How do you deal with storing events when the database is inaccessible? You could push them onto a queue and have one or more consumers taking events from the queue and writing them to the event store. However the same problem applies when the queue is unavailable.

Ciboulette · February 15, 2019, 4:18pm

Interesting!

By using your implementation with:

Task.start(fn ->
  EventStore.append_to_stream(stream_uuid, :any_version, events, :infinity)
end)

You will inevitably spawn thousands/ hundred thousand of processes depending the number of caller processes. I think the second one is more controllable! WDYT?

alvises · February 15, 2019, 4:27pm

If you can’t loose any event (but you don’t need realtime) and the spikes can cause timeouts, I would put something like RabbitMQ or Kafka between the application and the database.

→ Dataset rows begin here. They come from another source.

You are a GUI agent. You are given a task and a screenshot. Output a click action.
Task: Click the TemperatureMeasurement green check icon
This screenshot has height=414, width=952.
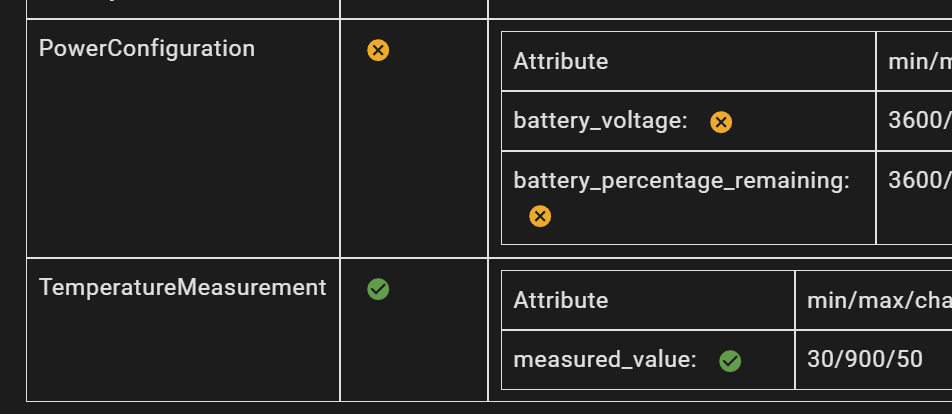pos(378,289)
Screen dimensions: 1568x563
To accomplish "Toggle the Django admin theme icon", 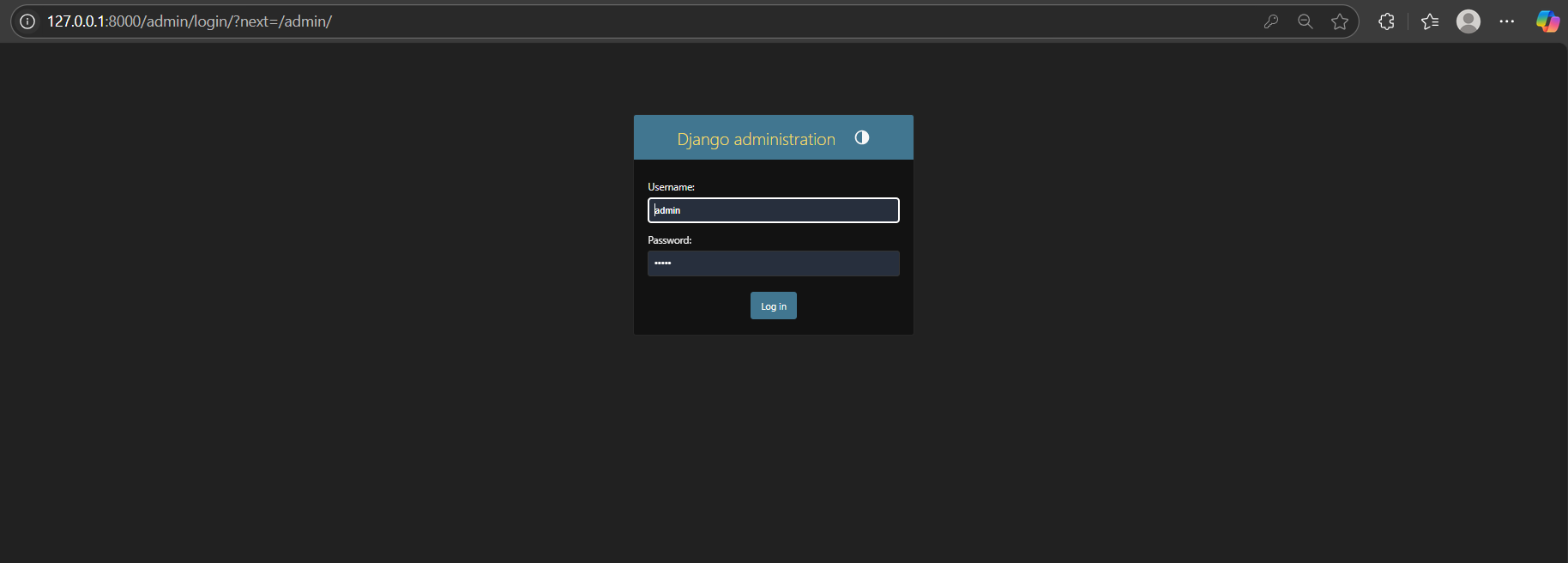I will tap(862, 137).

app – event–> kafka/rabbit —> event importer --> postgres

Rabbit/Kafka should handle much better the spikes and they could act as a durable buffer. If the importer (which takes the events from rabbit/kafka and stores them into postgres) has any timeout and crashes, or even if postgres locks, the event is not lost and will be reprocessed once the importer or postgres is healthy again.

slashdotdash · February 15, 2019, 4:30pm

Depends whether it’s better to have thousands of processes doing one thing, or one process with a mailbox containing thousands of messages. The only way to reliably answer that question is to try both and benchmark the performance.

Fl4m3Ph03n1x · February 15, 2019, 4:36pm

Great observation. In our production code we actually go around this issue by making our main process create a child that does all the work:

asks for a worker
gives the worker a job to do
waits for a response and logs results

We use Task.start because of two reasons:

We don’t care if the child succeeds or not, this will be logged
We don’t want our main process to crash or handle extra work merely because 1 of it’s 1000 children has failed to get a worker and died

Your millage may vary

As for GenStage I would probably discard it and move directly to Flow which has a backpressure mechanism integrated to make sure no one is getting overwhelmed and uses GenStage on the background. Basically it would keep you from re-inventing the wheel.

Yes. And that is not an issue. You mentioned you do up to 2000 ops/sec. Assuming that a single DB write takes 3 seconds to save (which is a long time) you would have a top of 6000 Tasks active at any given second. Hell, let’s go crazy and say that thanks to some overhead you would have 10_000 Tasks (let’s say the cost of creating and killing Tasks is high). At this rate, you would be using less than 7% of the total number of process you can create with Elixir (and I am being evil, because the numbers would be lower iirc).

Not a problem basically, the way I see it.